Security

New Steam Phishing Campaign Is Targeting Players of CS:GO

By Bill Toulas / May 21, 2020

Steam phishing is an ongoing and non-subsiding phenomenon that targets the accounts of players of popular games. The main goal for the threat actors is to steal the credentials and then sell the accounts to others. In many cases, they first empty the stolen accounts by selling whatever valuable “collectible” items the victim possesses. In order to lure the players into giving away their details, actors have to use something as a bait. We’ve seen them promising free games, in-game currency, or valuable items. In the most recent case uncovered by Sucuri, the phishing scammers are using a CS:GO gambling platform where players can supposedly win items.

Set up on the “csgo500[.]org” domain, which was registered in March, the platform is imitating the “csgo500[.]com,” which is a legitimate skin gambling site. Contrary to that one, though, the phishing site won’t geo-block visitors that come from countries where online gambling is prohibited by law. At the time of writing this, the scammer's domain is still up and running, but most browsers will identify the threat and warn you about it when you try to visit.
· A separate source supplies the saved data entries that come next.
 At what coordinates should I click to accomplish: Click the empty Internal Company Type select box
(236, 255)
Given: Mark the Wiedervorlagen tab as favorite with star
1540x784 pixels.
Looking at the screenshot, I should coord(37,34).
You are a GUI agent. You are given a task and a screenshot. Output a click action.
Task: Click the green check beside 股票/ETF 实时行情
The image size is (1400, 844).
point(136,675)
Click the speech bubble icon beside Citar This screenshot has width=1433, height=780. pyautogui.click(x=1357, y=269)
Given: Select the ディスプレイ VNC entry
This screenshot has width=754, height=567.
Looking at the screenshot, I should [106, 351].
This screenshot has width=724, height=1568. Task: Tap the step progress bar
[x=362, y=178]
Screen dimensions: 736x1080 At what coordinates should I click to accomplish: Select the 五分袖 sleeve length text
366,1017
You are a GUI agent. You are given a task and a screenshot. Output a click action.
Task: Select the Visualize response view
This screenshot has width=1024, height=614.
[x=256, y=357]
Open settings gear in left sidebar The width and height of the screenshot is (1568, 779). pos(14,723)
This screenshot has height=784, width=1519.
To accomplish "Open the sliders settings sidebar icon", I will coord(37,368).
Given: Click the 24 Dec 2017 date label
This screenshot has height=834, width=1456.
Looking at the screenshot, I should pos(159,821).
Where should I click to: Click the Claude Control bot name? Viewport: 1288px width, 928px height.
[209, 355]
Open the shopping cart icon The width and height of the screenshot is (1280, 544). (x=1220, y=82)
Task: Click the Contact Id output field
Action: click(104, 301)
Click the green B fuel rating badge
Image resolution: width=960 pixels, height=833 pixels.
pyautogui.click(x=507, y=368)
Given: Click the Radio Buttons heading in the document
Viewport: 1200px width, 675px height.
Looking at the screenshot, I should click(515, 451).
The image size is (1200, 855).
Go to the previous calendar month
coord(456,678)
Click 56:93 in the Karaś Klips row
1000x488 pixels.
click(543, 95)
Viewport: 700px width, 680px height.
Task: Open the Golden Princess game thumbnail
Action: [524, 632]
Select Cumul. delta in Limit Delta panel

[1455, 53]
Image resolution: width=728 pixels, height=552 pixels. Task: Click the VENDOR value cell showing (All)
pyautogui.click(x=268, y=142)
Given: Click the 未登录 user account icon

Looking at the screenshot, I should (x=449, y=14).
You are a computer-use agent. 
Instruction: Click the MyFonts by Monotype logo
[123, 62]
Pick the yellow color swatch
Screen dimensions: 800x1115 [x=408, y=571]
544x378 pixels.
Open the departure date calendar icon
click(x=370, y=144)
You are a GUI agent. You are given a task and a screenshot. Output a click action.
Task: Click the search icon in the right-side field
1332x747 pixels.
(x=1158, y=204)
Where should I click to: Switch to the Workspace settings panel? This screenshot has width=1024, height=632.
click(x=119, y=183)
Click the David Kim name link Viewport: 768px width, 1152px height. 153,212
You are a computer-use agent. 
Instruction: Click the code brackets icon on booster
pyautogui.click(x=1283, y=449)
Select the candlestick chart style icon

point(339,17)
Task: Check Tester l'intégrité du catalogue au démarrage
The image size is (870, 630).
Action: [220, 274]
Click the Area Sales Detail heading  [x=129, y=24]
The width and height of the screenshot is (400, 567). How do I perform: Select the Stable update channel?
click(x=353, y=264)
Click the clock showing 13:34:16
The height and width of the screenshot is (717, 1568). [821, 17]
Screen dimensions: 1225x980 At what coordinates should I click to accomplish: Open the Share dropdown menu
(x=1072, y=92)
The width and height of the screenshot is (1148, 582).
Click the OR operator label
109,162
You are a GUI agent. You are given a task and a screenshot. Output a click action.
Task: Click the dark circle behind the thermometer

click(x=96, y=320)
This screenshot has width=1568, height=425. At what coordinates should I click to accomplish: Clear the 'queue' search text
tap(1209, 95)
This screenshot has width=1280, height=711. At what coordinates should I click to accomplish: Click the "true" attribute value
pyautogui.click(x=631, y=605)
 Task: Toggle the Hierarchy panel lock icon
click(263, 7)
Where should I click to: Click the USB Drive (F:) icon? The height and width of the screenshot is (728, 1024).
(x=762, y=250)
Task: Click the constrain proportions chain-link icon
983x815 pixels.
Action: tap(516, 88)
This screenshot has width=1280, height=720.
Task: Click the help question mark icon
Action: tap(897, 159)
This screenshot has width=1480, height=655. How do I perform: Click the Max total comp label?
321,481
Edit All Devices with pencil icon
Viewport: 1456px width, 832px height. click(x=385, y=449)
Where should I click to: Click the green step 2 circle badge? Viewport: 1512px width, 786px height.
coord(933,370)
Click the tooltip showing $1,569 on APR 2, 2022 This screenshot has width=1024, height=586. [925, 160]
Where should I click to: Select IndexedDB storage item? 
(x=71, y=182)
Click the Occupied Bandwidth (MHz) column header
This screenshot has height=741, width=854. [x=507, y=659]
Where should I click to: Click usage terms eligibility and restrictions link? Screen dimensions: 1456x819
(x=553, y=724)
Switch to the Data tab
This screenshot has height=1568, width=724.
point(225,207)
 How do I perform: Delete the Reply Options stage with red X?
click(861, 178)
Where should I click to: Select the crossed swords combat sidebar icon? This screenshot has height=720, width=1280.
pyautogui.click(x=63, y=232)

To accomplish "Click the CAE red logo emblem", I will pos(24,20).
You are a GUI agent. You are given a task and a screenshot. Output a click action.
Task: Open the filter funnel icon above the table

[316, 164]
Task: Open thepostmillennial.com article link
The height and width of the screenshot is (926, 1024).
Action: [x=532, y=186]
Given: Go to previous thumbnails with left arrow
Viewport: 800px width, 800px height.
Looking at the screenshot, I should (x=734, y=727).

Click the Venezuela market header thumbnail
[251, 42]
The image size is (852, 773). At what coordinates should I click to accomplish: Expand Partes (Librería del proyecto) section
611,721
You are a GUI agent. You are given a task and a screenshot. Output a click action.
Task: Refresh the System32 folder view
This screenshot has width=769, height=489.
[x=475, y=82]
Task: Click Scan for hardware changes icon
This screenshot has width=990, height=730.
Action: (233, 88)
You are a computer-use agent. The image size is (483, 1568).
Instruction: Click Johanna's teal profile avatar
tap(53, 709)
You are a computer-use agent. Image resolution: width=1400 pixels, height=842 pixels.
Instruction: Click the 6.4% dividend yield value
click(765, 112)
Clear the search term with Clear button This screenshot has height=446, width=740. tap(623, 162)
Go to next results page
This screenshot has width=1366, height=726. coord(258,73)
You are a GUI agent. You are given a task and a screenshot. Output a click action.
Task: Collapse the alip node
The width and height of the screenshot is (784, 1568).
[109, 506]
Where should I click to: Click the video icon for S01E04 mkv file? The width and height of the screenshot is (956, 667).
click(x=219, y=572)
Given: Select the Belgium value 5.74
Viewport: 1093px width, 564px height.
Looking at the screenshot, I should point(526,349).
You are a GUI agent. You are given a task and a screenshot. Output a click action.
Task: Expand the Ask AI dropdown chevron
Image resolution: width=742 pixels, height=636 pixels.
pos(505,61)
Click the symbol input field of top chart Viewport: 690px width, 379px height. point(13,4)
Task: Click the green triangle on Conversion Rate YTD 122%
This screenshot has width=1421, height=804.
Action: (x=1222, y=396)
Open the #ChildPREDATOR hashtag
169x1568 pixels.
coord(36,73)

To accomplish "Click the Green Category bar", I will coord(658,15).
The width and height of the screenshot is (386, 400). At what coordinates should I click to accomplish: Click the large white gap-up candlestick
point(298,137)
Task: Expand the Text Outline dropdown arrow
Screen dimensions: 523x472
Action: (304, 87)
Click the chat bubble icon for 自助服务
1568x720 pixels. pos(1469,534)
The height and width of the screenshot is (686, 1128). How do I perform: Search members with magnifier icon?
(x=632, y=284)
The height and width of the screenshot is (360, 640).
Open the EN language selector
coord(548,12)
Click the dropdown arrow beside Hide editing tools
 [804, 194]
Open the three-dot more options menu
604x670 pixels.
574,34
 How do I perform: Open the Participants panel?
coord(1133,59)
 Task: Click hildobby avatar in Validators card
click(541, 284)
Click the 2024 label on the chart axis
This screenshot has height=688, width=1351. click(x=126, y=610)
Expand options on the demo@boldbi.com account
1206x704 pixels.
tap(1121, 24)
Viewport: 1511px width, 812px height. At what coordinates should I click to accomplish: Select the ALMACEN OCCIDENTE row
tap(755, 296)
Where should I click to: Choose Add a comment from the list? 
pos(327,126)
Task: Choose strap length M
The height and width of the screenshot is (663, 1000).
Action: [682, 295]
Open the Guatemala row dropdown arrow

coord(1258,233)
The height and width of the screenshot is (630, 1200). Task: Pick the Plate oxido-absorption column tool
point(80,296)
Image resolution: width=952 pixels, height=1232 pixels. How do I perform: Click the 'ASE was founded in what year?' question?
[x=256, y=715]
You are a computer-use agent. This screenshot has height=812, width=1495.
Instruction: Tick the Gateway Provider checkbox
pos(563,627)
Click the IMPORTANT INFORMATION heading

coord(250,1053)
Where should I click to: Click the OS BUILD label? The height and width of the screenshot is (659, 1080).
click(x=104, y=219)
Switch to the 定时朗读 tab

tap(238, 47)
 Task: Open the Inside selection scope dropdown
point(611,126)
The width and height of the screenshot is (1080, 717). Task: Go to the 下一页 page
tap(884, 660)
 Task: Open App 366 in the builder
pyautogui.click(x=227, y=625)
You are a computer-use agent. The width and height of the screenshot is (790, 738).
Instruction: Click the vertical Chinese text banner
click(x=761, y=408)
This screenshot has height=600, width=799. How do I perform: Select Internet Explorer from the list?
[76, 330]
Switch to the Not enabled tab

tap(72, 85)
steam_phishing_skin_gambling

Source: Sucuri Blog

To “gamble,” the victim is urged to log in to their Steam account to fund their other account and start betting. As shown in the image above, taken from the actual gambling platform, there’s something that resembles a wheel of fortune that will let the player win two, three, five, or fifty times what they placed as a bet. The login page is spawned via an iframe that's made to look like a new browser session, but it’s really happening on the phishing website. The credentials are intercepted by the malicious platform via a POST request and are then sent to the Steam back-end so that the user can actually login to their account.

steam_phishing_behavior

Source: Sucuri Blog

A sign that would reveal the fraudulent nature of the particular CS:GO skin gambling website is that the Steam login iframe that loads on it is always a spoofed Chrome window, so if you’re using a different browser, this won’t make any sense. Moreover, the user can’t click on the address bar or the SSL bar (to check the certificates), so this is another sign that you're dealing with an abnormal browser window. In general, we would advise you to stay away from skin gambling platforms, as the majority are phishing lures. If you insist on doing so, at least make sure that you are redirected straight to the Steam website when you need to authenticate.